Profit, then, as I am using the word, is wealth amassed through other people’s work.

It is in this sense of the word “profit” – although I must emphasize that the vast majority of what accountants call “profit” does meet this definition – that profit is theft. It is the producing of wealth through the labor of other people, who are paid less than the value of the goods and services their labor produces. The owners of capital property – property which, in the natural state that our ancestors occupied for over a hundred thousand years, many times the duration of civilized life so far, was owned communally and not the property of any one individual – are taking wealth that other people have produced, and that in a natural society would belong to the people who produce it. And that is stealing.

But this act of theft is perpetrated by almost all owners of capital property without a shred of guilt, with even less shame than I feel in redefining a word here and there, because it has become endemic in our society and perceived as the natural order of things, no matter how unnatural it actually is.
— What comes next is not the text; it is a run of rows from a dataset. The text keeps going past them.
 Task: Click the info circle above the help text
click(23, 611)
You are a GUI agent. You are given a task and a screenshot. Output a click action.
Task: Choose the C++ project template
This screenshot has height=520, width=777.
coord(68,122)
And it is completely unnatural, in two ways. Not only have we redistributed capital property, which in our original, natural societies was held in common, into private ownership, but we have also changed the rules about who owns what is produced from it, so that ownership rather than labor determines ownership. In natural, precivilized societies, capital property was owned by the society, but the society did not own the wealth that was produced from it. The individual that did the work owned the product of his work. (Subject, of course, to rules distributing food to the hungry and such, but that’s functionally equivalent to taxes today, and is a footnote to the process not the main description.) So not only have we gone from an arrangement in which capital property is publicly owned to one in which it’s privately owned, but at the same time we’ve gone from a system in which labor defines ownership to one in which ownership defines ownership. We have done this, obviously, to benefit the owners of capital property, who enjoy enormous privileges both economic and political in a modern society.

As noted above in the first paragraph, I’m not proposing any particular action here. We are long past the time when we could restore communal ownership of capital property, or at least I can’t think of any way to make that work in a modern industrial economy. Then again, perhaps there is a way and I simply haven’t thought of it. Certainly it’s a millennia-old Gordian knot of privilege and power, not easily undone. But the mind is as sharp an implement as Alexander’s sword, and merely to recognize the reality of what is and why serves by itself to put things into a new perspective. Also, there are some consequence of this recognition that all for-hire workers are being systematically plundered by a system designed to create and reward privilege which will be explored in future posts. At very least, this perspective will hopefully give many people the idea that things which have been taken for granted should be changed, which is a prerequisite to the consideration of exactly what they should be changed into.